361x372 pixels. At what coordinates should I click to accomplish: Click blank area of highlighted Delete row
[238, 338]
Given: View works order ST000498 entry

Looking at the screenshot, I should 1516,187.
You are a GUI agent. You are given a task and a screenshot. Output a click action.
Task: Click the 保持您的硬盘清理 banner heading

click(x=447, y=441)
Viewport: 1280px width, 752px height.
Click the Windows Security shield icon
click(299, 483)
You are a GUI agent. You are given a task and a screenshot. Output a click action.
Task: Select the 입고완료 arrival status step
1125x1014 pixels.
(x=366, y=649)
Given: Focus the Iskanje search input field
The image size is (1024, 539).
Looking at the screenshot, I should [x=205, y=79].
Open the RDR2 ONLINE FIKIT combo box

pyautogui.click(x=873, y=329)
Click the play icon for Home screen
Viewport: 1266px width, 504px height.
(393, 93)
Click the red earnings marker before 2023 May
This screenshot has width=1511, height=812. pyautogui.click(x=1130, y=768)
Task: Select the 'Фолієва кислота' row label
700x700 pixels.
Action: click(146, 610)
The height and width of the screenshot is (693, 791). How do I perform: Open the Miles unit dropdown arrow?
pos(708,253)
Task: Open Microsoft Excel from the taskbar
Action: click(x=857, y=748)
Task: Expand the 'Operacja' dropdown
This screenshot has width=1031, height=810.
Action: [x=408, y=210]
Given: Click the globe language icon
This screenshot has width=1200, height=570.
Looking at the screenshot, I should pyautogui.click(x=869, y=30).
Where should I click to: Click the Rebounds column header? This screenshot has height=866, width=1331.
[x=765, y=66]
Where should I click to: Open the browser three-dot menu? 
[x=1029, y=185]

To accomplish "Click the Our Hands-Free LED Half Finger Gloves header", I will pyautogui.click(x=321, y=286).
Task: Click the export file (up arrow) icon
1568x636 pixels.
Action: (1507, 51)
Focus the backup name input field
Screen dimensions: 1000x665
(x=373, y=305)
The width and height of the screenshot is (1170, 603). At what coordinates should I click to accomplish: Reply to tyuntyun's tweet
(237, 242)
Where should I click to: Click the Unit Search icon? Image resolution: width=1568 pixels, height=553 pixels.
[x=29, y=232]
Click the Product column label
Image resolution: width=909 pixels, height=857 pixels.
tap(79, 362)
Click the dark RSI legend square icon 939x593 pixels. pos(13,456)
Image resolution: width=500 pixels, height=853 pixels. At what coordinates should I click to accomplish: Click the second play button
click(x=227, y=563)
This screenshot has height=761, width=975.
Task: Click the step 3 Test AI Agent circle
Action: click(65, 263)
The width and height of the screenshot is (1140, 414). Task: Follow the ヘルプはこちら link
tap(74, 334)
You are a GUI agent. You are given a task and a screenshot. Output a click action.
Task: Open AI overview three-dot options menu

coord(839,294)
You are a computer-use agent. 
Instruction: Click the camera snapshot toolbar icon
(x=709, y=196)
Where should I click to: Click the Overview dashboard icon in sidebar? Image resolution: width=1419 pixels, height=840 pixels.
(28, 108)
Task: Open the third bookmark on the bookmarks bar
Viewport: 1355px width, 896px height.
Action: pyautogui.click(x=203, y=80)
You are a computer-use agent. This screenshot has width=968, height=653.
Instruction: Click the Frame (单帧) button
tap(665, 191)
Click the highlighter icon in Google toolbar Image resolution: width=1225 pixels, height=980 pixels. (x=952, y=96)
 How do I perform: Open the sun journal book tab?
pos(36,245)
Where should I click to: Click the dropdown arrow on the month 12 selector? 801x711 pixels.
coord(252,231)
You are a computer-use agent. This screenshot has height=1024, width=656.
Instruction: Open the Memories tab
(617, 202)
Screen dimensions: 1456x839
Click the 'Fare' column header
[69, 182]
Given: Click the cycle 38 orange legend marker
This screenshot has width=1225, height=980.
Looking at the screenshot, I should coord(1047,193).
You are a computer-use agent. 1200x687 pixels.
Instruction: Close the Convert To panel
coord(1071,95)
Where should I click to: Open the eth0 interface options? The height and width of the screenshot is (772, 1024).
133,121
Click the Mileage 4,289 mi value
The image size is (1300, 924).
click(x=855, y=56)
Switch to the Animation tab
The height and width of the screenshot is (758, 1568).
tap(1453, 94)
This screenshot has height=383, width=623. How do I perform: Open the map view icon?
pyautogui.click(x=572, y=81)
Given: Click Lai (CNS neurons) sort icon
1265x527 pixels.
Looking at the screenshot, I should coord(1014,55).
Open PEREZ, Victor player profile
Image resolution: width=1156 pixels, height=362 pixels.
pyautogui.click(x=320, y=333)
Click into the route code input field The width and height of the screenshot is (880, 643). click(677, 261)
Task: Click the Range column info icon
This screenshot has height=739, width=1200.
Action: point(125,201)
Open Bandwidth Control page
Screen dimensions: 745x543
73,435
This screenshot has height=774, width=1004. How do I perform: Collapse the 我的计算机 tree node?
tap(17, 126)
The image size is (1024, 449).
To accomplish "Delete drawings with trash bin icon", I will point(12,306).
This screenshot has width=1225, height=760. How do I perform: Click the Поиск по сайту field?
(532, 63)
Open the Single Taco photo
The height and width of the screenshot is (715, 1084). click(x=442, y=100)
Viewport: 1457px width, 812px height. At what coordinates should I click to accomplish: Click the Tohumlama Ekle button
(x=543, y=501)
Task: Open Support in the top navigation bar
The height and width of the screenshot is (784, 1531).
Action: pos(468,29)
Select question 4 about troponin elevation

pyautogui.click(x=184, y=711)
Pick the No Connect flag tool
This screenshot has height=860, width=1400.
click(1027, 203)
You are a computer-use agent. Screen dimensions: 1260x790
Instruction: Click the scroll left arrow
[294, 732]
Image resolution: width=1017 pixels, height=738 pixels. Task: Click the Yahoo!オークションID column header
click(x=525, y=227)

================================

- [REQUIRED ACTION] Retype the material exactly.

- [SOLVED PROBLEM]
361x372 pixels. At what coordinates should I click to accomplish: Click blank area of highlighted Delete row
[238, 338]
Given: View works order ST000498 entry

Looking at the screenshot, I should 1516,187.
You are a GUI agent. You are given a task and a screenshot. Output a click action.
Task: Click the 保持您的硬盘清理 banner heading

click(x=447, y=441)
Viewport: 1280px width, 752px height.
Click the Windows Security shield icon
click(299, 483)
You are a GUI agent. You are given a task and a screenshot. Output a click action.
Task: Select the 입고완료 arrival status step
1125x1014 pixels.
(x=366, y=649)
Given: Focus the Iskanje search input field
The image size is (1024, 539).
Looking at the screenshot, I should [x=205, y=79].
Open the RDR2 ONLINE FIKIT combo box

pyautogui.click(x=873, y=329)
Click the play icon for Home screen
Viewport: 1266px width, 504px height.
(393, 93)
Click the red earnings marker before 2023 May
This screenshot has width=1511, height=812. pyautogui.click(x=1130, y=768)
Task: Select the 'Фолієва кислота' row label
700x700 pixels.
Action: click(146, 610)
The height and width of the screenshot is (693, 791). How do I perform: Open the Miles unit dropdown arrow?
pos(708,253)
Task: Open Microsoft Excel from the taskbar
Action: click(x=857, y=748)
Task: Expand the 'Operacja' dropdown
This screenshot has width=1031, height=810.
Action: [x=408, y=210]
Given: Click the globe language icon
This screenshot has width=1200, height=570.
Looking at the screenshot, I should pyautogui.click(x=869, y=30).
Where should I click to: Click the Rebounds column header? This screenshot has height=866, width=1331.
[x=765, y=66]
Where should I click to: Open the browser three-dot menu? 
[x=1029, y=185]

To accomplish "Click the Our Hands-Free LED Half Finger Gloves header", I will pyautogui.click(x=321, y=286).
Task: Click the export file (up arrow) icon
1568x636 pixels.
Action: (1507, 51)
Focus the backup name input field
Screen dimensions: 1000x665
(x=373, y=305)
The width and height of the screenshot is (1170, 603). At what coordinates should I click to accomplish: Reply to tyuntyun's tweet
(237, 242)
Where should I click to: Click the Unit Search icon? Image resolution: width=1568 pixels, height=553 pixels.
[x=29, y=232]
Click the Product column label
Image resolution: width=909 pixels, height=857 pixels.
tap(79, 362)
Click the dark RSI legend square icon 939x593 pixels. pos(13,456)
Image resolution: width=500 pixels, height=853 pixels. At what coordinates should I click to accomplish: Click the second play button
click(x=227, y=563)
This screenshot has height=761, width=975.
Task: Click the step 3 Test AI Agent circle
Action: click(65, 263)
The width and height of the screenshot is (1140, 414). Task: Follow the ヘルプはこちら link
tap(74, 334)
You are a GUI agent. You are given a task and a screenshot. Output a click action.
Task: Open AI overview three-dot options menu

coord(839,294)
You are a computer-use agent. 
Instruction: Click the camera snapshot toolbar icon
(x=709, y=196)
Where should I click to: Click the Overview dashboard icon in sidebar? Image resolution: width=1419 pixels, height=840 pixels.
(28, 108)
Task: Open the third bookmark on the bookmarks bar
Viewport: 1355px width, 896px height.
Action: pyautogui.click(x=203, y=80)
You are a computer-use agent. This screenshot has width=968, height=653.
Instruction: Click the Frame (单帧) button
tap(665, 191)
Click the highlighter icon in Google toolbar Image resolution: width=1225 pixels, height=980 pixels. (x=952, y=96)
 How do I perform: Open the sun journal book tab?
pos(36,245)
Where should I click to: Click the dropdown arrow on the month 12 selector? 801x711 pixels.
coord(252,231)
You are a computer-use agent. This screenshot has height=1024, width=656.
Instruction: Open the Memories tab
(617, 202)
Screen dimensions: 1456x839
Click the 'Fare' column header
[69, 182]
Given: Click the cycle 38 orange legend marker
This screenshot has width=1225, height=980.
Looking at the screenshot, I should coord(1047,193).
You are a computer-use agent. 1200x687 pixels.
Instruction: Close the Convert To panel
coord(1071,95)
Where should I click to: Open the eth0 interface options? The height and width of the screenshot is (772, 1024).
133,121
Click the Mileage 4,289 mi value
The image size is (1300, 924).
click(x=855, y=56)
Switch to the Animation tab
The height and width of the screenshot is (758, 1568).
tap(1453, 94)
This screenshot has height=383, width=623. How do I perform: Open the map view icon?
pyautogui.click(x=572, y=81)
Given: Click Lai (CNS neurons) sort icon
1265x527 pixels.
Looking at the screenshot, I should coord(1014,55).
Open PEREZ, Victor player profile
Image resolution: width=1156 pixels, height=362 pixels.
pyautogui.click(x=320, y=333)
Click into the route code input field The width and height of the screenshot is (880, 643). click(677, 261)
Task: Click the Range column info icon
This screenshot has height=739, width=1200.
Action: point(125,201)
Open Bandwidth Control page
Screen dimensions: 745x543
73,435
This screenshot has height=774, width=1004. How do I perform: Collapse the 我的计算机 tree node?
tap(17, 126)
The image size is (1024, 449).
To accomplish "Delete drawings with trash bin icon", I will point(12,306).
This screenshot has width=1225, height=760. How do I perform: Click the Поиск по сайту field?
(532, 63)
Open the Single Taco photo
The height and width of the screenshot is (715, 1084). click(x=442, y=100)
Viewport: 1457px width, 812px height. At what coordinates should I click to accomplish: Click the Tohumlama Ekle button
(x=543, y=501)
Task: Open Support in the top navigation bar
The height and width of the screenshot is (784, 1531).
Action: pos(468,29)
Select question 4 about troponin elevation

pyautogui.click(x=184, y=711)
Pick the No Connect flag tool
This screenshot has height=860, width=1400.
click(1027, 203)
You are a computer-use agent. Screen dimensions: 1260x790
Instruction: Click the scroll left arrow
[294, 732]
Image resolution: width=1017 pixels, height=738 pixels. Task: Click the Yahoo!オークションID column header
click(x=525, y=227)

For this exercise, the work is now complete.